__Work required__:
Begin at the line with "Open the Pokaz slajdów menu" and set down each line exactly until the listing ends. Images stay out.

__Record extracts__:
- Opening Delimiter -

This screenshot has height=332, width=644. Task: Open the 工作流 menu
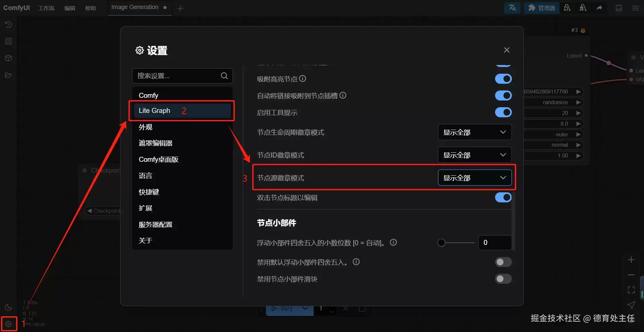[46, 8]
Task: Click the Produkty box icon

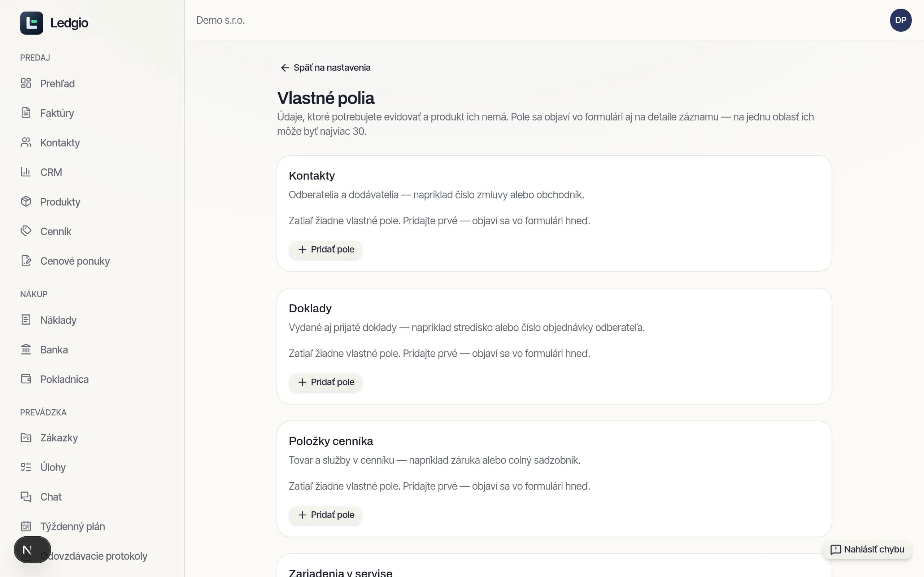Action: pyautogui.click(x=26, y=201)
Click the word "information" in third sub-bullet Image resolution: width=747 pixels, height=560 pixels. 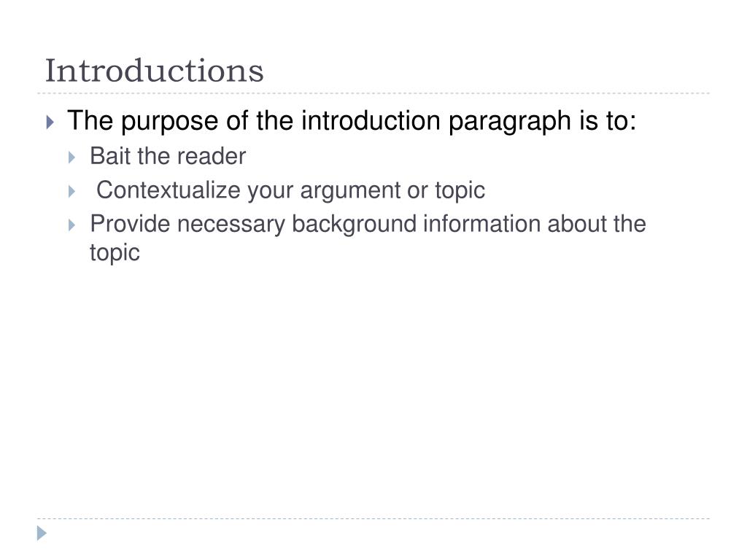click(x=481, y=223)
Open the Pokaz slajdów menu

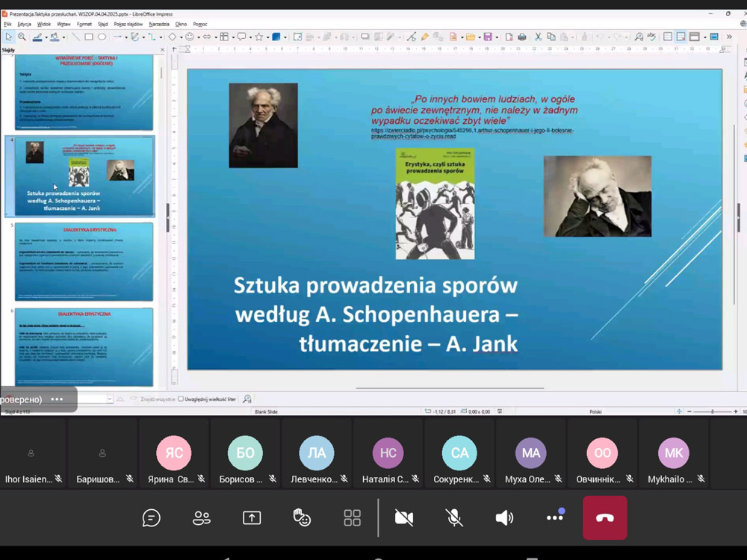[x=128, y=24]
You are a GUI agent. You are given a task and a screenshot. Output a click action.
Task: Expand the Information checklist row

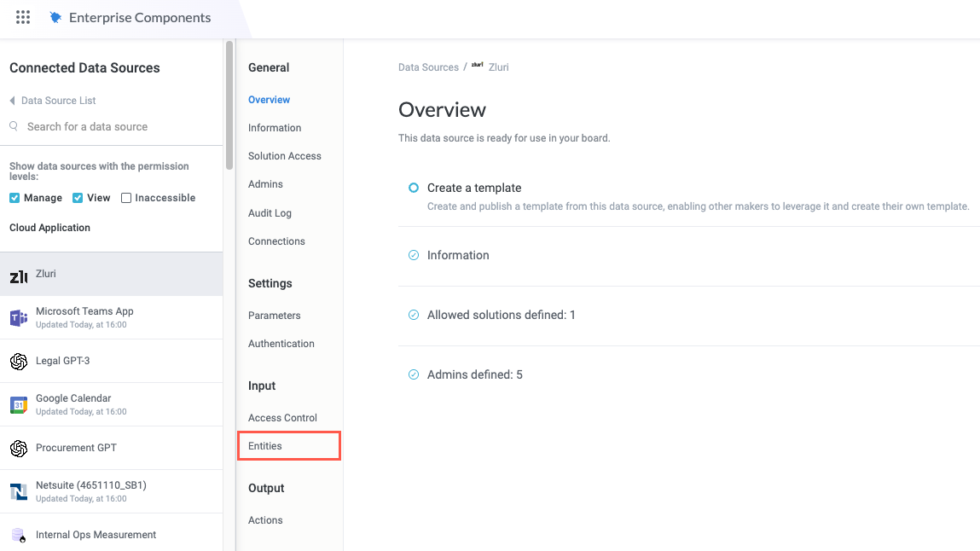coord(458,255)
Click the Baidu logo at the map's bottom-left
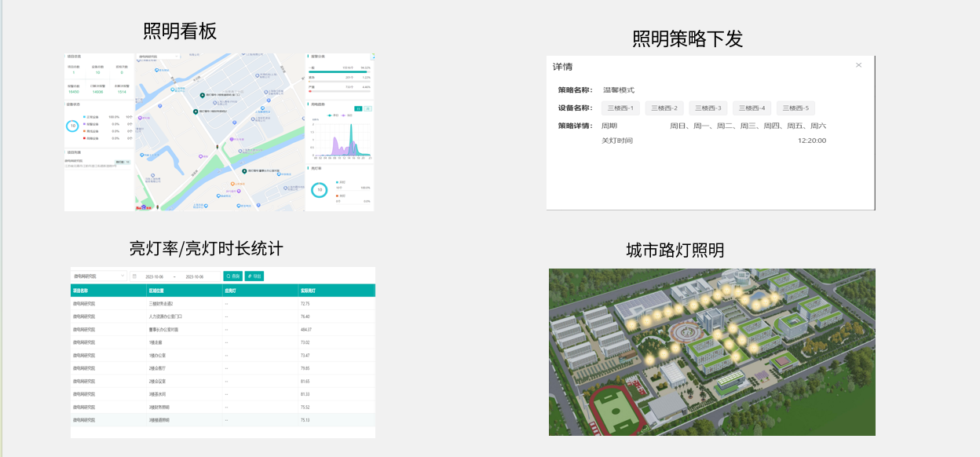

- Closing Delimiter -

__Your response__:
Open the Pokaz slajdów menu

[x=128, y=24]
You are a GUI agent. You are given a task and a screenshot. Output a click action.
Task: Expand the Information checklist row

coord(458,255)
Click the Baidu logo at the map's bottom-left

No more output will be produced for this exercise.